2 – Disease: When your cat runs loose it can come in contact with feral cats, many of which carry respiratory infections, distemper and feline AIDS. Think the odds of encounter are low? A Sarnia organization called Cat Chance has trapped, neutered and released more than 2,000 feral cats the past two years.

3 – Cars: Even the wiliest veterans meet their match crossing the road and suffer excruciating pain, debilitating injuries or worse.

4 – Hitchhikers: Ticks are now common in Sarnia. Not to mention intestinal worms, ringworm and fleas. When kitty picks up parasites and brings them home they can infect your family and are often difficult to eradicate.

5 – Predators: Sarnia’s cat population dipped after coyotes moved in, especially around Canatara Park and along the city’s nature trails. Cats may be good hunters but they also get preyed upon.

7 – Pregnancy: Your cat. Their cat. It’s irresponsible.

6 – Poison: Cats come home suffering mysterious ailments. Vehicle antifreeze is toxic but sweet tasting to pets. They can also be exposed to rodent poisons or eat a mouse that’s ingested poisonous bait.

8 – Cruelty: Don’t think it happens? Three words: Joe the Cat. The Sarnia and District Humane Society says animal cruelty has surged lately. Sadly, there are unhinged people out there who trap cats and abuse them in the name of “sport.”
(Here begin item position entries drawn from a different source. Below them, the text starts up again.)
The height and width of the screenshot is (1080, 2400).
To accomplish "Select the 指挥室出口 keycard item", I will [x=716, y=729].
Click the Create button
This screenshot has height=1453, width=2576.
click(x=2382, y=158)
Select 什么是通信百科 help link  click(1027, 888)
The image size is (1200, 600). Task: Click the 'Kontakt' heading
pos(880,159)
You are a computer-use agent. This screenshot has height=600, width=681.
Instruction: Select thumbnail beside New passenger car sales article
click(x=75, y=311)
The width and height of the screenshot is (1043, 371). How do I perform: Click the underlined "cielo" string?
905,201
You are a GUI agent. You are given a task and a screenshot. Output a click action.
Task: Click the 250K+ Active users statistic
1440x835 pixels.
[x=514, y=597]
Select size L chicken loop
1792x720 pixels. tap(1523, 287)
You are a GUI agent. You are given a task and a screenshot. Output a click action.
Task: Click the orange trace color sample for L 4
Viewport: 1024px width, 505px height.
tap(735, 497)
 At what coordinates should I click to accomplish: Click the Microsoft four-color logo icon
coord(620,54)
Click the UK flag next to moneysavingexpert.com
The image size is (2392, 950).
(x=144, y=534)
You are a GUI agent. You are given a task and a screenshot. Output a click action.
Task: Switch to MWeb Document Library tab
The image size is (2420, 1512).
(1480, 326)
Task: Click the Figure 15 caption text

9 – Nature: If all of the above risks still haven’t swayed you, maybe your cat’s depressing impact on urban wildlife will. The average outdoor house cat kills between 10 and 12 birds a year, according to the director of wildlife research at Environment Canada. The federal agency estimates domestic and feral cats killed an almost incomprehensible 196 million birds in Canada last year.

10 –It’s against the law: Under Sarnia’s pet bylaw anyone has the right to capture and turn in your cat once it leaves your property. If you love your pet as much as you think you do, you will pay dearly to get it back.

Please, dear cat owner, before you send me hate mail understand this. I like cats. We have two of our own, Tasha and Louie.

But they live their safe and pampered lives indoors, where they belong.